The judge’s comments came Wednesday at the first hearing of a civil case that Manafort filed in January to claim Mueller overstepped his authority in charging him with money laundering and failing to report his lobbying activity on behalf of former President Viktor Yanukovych of Ukraine. Manafort’s suit initially sought to set aside Mueller’s appointment as special counsel and nullify his actions related to Manafort.

But at Wednesday’s hearing, Manafort attorney Kevin Downing scaled back his request, saying he wanted the judge to strike down a key provision in the order appointing Mueller in May 2017.

Downing said he didn’t contest that Mueller could investigate possible links between Russia and the Trump campaign in the 2016 campaign, but he said Mueller shouldn’t be able to also examine “any matters that arose or may arise directly” from his probe. He also asked the judge to bar Mueller’s potential future actions in Manafort’s criminal cases.

Downing said such a provision was vague and subject to abuse, and that Mueller would never have been able to indict Manafort had he stuck only to Russian meddling in the campaign. But U.S. District Judge Amy Berman Jackson, who is overseeing the civil case and Manafort’s indictment in Washington, said Manafort couldn’t cite any legal authority allowing him to use the Administrative Procedure Act to attack Mueller’s actions as prosecutor.

“Do you have a single legal case that suggests that being subject to criminal investigation is actionable under the APA?” Jackson asked Downing.

Downing said that he couldn’t cite any cases and that his was the first challenge of its type.

The judge said Manafort was basing his claim on a law that explicitly says it can’t be used to create a private cause of action.

“What am I supposed to do about that? Ignore it?” the judge asked.

“Yes, of course,” Downing said.

Downing has made similar attacks on Mueller’s authority, challenging Manafort’s indictment in Washington and a later one in Alexandria, Va., which charged him with bank and tax fraud.

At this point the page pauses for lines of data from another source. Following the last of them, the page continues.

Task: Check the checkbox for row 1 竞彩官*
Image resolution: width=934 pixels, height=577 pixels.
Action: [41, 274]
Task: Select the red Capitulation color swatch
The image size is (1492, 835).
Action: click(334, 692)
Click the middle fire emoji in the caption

A Justice Department attorney, Daniel Schwei, argued that Manafort can’t use a civil lawsuit to attack Mueller’s authority. He said Manafort should address his indictments in his criminal cases.

“The notion that a civil court should be entering orders and enforcing them over law enforcement is a tremendous incursion on the separation of powers,” Schwei said.

Jackson, who didn’t rule on Wednesday, said the Washington indictment was the “elephant in the room.”

On April 3, Mueller’s lawyers defended his authority to investigate Manafort by releasing a secret government memorandum granting him authority to examine crimes related to Manafort’s political consulting work for Yanukovych. The memo, dated Aug. 2, 2017, and signed by Deputy Attorney General Rod Rosenstein, supplements the earlier appointment order.

In the heavily redacted memo, Mueller argued that Rosenstein “left no doubt that the conduct that forms the basis for the indictment is within the special counsel’s jurisdiction.” The indictments charge Manafort with earning tens of millions of dollars in Ukraine, laundering much of that money, failing to register as a foreign agent and cheating on his taxes.

Mueller cited business ties between Manafort and the Russian oligarch Oleg Deripaska. The filing said that any investigation of links between Russia and the Trump campaign “would naturally cover ties that a former Trump campaign manager had to Russian-associated political operatives, Russian-backed politicians, and Russian oligarchs.”

“It would also naturally look into any interactions they may have had before and during the campaign to plumb motives and opportunities to coordinate and to expose possible channels for surreptitious communications,” prosecutors wrote. “And prosecutors would naturally follow the money trail from Manafort’s Ukrainian consulting activities. Because investigation of those matters was authorized, so was prosecution.”